Please follow the preparation instructions provided below.

2.9 Preparation and Administration DO NOT use the two-vial formulation (injection concentrate and diluent) with the one-vial formulation.

One-vial Docetaxel Injection (concentrate) Docetaxel injection concentrate (20 mg/mL) requires NO prior dilution with a diluent and is ready to add to the infusion solution.

Use only a 21 gauge needle to withdraw docetaxel injection from the vial because larger bore needles (e.g., 18 and 19 gauge) may result in stopper coring and rubber particulates.

Docetaxel injection vials should be stored between 2 and 25°C (36 and 77°F).

If the vials are stored under refrigeration, allow the appropriate number of vials of docetaxel injection concentrate vials to stand at room temperature for approximately 5 minutes before use.

Using only a 21 gauge needle, aseptically withdraw the required amount of docetaxel injection concentrate (20 mg docetaxel/mL) with a calibrated syringe and inject via a single injection (one shot) into a 250 mL infusion bag or bottle of either 0.9% Sodium Chloride solution or 5% Dextrose solution to produce a final concentration of 0.3 mg/mL to 0.74 mg/mL.

If a dose greater than 200 mg of docetaxel injection is required, use a larger volume of the infusion vehicle so that a concentration of 0.74 mg/mL docetaxel injection is not exceeded.

Thoroughly mix the infusion by gentle manual rotation.

As with all parenteral products, docetaxel injection should be inspected visually for particulate matter or discoloration prior to administration whenever the solution and container permit.

If the docetaxel injection dilution for intravenous infusion is not clear or appears to have precipitation, it should be discarded.

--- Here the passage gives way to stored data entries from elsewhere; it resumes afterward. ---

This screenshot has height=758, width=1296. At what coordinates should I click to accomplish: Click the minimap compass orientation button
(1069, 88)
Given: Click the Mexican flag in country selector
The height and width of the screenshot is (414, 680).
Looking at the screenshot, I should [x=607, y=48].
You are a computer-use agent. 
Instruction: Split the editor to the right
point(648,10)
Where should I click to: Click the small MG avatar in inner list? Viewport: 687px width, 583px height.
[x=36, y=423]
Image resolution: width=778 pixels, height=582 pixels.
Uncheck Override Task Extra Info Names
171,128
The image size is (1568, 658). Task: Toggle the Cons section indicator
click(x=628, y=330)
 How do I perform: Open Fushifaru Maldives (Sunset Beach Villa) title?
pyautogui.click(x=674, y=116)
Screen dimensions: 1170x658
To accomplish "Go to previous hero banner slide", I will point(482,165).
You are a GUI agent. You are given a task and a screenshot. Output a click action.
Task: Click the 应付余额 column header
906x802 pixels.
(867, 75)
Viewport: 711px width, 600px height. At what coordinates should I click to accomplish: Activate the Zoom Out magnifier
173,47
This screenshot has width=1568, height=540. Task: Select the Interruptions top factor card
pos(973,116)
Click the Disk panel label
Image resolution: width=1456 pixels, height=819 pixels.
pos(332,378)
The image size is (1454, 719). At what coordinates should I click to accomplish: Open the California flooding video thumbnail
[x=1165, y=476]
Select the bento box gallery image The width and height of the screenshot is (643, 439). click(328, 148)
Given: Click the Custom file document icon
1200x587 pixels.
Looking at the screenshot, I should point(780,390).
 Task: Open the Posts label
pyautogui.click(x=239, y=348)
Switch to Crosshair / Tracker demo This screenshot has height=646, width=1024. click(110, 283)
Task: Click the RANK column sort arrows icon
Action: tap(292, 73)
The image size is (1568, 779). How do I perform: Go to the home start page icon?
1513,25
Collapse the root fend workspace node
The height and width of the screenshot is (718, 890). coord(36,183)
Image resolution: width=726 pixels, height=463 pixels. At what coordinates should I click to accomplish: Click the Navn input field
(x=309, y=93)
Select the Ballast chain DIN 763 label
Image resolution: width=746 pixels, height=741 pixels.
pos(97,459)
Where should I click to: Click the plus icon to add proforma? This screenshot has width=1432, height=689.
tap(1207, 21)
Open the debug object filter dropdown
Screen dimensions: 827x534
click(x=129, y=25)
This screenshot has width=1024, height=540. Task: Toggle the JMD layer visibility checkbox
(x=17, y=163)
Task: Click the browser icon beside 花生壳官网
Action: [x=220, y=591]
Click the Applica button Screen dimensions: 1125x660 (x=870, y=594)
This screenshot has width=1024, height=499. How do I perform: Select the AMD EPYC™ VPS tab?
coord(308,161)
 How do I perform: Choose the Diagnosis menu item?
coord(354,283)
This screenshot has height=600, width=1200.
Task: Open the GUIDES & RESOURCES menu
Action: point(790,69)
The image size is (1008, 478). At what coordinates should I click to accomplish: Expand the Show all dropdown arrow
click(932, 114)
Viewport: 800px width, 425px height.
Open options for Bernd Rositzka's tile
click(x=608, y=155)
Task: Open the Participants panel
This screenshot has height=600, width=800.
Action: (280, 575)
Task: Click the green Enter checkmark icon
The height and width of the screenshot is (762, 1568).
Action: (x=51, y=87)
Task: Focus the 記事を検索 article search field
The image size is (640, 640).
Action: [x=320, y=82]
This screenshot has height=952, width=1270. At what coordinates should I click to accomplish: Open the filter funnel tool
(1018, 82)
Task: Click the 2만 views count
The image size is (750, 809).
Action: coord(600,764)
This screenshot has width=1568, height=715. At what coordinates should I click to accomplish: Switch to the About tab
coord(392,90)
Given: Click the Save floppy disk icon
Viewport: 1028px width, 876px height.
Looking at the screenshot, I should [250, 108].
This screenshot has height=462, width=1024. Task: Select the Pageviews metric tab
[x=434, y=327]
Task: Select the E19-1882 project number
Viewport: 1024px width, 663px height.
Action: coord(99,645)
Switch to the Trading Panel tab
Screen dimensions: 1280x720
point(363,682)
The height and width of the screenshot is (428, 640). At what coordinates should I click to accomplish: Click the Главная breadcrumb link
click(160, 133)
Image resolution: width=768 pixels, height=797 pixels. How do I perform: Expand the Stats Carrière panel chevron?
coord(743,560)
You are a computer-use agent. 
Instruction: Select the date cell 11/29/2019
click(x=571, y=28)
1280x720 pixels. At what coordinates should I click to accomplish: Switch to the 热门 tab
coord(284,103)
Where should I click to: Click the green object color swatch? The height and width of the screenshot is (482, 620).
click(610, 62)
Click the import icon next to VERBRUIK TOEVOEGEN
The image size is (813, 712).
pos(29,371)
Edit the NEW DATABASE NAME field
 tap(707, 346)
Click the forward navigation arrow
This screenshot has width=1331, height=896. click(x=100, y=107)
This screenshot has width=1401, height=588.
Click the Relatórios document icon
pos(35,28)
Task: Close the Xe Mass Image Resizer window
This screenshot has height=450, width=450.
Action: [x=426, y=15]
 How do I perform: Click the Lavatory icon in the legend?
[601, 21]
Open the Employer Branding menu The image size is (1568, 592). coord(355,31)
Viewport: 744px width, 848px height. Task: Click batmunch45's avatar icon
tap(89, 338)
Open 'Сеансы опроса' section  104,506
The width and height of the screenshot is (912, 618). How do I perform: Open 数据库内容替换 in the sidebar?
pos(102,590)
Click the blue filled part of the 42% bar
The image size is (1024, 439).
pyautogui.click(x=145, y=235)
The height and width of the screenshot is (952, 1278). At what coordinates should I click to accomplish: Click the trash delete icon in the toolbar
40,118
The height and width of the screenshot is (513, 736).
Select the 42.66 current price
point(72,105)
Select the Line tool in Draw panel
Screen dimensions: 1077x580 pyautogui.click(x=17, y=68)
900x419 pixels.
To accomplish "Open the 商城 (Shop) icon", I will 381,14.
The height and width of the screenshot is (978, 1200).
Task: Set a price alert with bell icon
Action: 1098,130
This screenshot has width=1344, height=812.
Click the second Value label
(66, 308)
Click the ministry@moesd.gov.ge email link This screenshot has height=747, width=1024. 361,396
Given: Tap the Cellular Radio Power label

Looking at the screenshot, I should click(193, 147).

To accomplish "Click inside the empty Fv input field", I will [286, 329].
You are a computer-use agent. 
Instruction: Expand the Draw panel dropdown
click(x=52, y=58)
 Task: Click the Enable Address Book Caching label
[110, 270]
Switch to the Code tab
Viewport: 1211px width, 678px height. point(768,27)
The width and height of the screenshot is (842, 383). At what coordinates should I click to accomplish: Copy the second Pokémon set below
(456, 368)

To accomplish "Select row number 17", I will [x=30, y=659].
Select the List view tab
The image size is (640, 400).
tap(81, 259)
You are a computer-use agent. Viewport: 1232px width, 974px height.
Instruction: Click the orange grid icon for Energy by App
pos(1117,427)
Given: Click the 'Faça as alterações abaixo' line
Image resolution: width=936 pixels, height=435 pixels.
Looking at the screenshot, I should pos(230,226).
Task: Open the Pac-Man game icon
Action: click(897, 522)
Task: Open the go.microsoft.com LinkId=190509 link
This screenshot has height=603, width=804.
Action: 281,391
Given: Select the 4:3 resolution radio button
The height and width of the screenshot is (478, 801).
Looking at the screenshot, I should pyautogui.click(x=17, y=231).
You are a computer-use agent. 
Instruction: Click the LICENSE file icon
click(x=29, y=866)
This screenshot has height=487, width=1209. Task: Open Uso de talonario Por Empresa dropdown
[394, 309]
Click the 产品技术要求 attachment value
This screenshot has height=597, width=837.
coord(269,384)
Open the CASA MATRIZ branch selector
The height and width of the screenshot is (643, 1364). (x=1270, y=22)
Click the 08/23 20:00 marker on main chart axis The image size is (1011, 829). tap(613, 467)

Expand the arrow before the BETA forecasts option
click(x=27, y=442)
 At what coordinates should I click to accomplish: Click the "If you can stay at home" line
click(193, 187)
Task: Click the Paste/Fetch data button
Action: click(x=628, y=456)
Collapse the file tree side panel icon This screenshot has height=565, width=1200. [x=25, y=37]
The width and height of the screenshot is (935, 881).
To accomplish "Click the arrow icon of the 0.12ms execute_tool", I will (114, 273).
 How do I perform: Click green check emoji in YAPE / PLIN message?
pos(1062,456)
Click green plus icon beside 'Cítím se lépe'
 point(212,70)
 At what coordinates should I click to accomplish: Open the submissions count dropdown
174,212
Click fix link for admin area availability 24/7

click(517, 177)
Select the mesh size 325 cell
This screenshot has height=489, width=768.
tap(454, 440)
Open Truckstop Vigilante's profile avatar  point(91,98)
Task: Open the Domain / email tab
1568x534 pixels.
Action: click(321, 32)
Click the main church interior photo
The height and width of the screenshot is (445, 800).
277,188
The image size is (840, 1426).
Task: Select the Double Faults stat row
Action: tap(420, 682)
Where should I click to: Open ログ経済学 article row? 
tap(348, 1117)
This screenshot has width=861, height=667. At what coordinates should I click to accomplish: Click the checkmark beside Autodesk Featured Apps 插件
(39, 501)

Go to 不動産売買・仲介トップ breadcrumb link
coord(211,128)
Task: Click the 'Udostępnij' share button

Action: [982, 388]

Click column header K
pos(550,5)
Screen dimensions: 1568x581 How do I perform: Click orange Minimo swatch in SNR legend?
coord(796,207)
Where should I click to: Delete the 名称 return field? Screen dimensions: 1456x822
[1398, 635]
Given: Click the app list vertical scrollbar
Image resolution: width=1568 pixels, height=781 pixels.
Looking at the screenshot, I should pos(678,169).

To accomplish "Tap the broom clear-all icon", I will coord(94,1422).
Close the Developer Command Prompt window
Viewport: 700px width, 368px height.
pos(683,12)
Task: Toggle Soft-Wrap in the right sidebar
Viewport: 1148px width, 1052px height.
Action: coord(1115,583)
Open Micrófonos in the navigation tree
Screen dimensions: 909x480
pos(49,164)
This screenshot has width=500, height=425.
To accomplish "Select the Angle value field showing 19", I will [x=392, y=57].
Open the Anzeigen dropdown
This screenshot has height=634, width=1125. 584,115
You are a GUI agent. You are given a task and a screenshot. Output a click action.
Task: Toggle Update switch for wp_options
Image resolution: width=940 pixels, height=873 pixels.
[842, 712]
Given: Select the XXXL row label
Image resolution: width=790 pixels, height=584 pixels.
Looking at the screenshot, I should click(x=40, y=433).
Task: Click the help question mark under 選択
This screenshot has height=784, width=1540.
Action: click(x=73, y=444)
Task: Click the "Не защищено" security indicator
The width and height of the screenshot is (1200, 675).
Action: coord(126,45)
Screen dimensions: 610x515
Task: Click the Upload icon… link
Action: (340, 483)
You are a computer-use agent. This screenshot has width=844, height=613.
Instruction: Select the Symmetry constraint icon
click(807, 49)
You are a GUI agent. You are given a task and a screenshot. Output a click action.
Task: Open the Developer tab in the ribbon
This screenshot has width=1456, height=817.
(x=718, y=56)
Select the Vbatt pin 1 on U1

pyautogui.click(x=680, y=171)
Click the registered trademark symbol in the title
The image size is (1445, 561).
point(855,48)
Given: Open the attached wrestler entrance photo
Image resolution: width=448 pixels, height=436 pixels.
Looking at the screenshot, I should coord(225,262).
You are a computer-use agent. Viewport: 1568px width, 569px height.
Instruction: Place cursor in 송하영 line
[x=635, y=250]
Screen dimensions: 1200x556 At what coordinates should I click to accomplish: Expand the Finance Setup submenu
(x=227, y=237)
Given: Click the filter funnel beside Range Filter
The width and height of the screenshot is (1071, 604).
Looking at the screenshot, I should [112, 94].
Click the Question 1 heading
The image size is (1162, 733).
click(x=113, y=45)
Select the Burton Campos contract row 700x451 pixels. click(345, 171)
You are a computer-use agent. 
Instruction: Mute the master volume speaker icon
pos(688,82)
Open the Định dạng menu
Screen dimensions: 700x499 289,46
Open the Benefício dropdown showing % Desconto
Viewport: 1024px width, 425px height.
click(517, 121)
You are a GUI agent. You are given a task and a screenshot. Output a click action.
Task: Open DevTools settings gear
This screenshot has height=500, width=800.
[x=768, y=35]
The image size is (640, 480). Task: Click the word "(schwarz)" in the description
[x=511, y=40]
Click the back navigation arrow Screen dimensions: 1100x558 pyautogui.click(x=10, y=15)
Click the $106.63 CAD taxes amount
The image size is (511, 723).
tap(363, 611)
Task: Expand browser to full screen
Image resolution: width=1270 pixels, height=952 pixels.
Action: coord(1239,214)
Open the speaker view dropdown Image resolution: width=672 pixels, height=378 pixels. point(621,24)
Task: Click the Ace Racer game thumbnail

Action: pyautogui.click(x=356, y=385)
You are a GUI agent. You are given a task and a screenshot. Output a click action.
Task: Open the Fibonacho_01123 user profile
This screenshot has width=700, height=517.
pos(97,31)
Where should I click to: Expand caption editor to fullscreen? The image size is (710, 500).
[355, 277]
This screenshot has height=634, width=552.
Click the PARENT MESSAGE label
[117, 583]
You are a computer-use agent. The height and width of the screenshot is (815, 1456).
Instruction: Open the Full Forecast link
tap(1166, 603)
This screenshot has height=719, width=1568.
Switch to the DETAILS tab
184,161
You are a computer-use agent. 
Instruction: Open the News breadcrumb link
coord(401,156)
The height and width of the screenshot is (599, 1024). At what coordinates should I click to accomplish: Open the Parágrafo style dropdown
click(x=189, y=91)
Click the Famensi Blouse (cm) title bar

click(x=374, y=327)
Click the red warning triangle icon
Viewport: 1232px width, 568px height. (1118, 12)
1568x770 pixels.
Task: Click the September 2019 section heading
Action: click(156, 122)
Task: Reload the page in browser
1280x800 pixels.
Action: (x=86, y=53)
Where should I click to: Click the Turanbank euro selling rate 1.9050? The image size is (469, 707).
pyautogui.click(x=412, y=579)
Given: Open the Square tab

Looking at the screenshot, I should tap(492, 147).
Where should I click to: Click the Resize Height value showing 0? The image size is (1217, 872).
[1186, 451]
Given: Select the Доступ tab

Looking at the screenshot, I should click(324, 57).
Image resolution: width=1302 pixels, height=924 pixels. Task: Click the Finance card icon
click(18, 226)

Docetaxel injection infusion solution is supersaturated, therefore may crystallize over time.

If crystals appear, the solution must no longer be used and shall be discarded.

The docetaxel injection dilution for infusion should be administered intravenously as a 1 hour infusion under ambient room temperature (below 25°C) and lighting conditions.

2.10 Stability Docetaxel injection final dilution for infusion, if stored between 2°C and 25°C (36°F and 77°F) is stable for 6 hours.

Docetaxel injection final dilution for infusion (in either 0.9% Sodium Chloride solution or 5% Dextrose solution) should be used within 6 hours (including the 1 hour intravenous administration).

In addition, physical and chemical in-use stability of the infusion solution prepared as recommended has been demonstrated in non-PVC bags up to 48 hours when stored between 2°C and 8°C (36 and 46°F).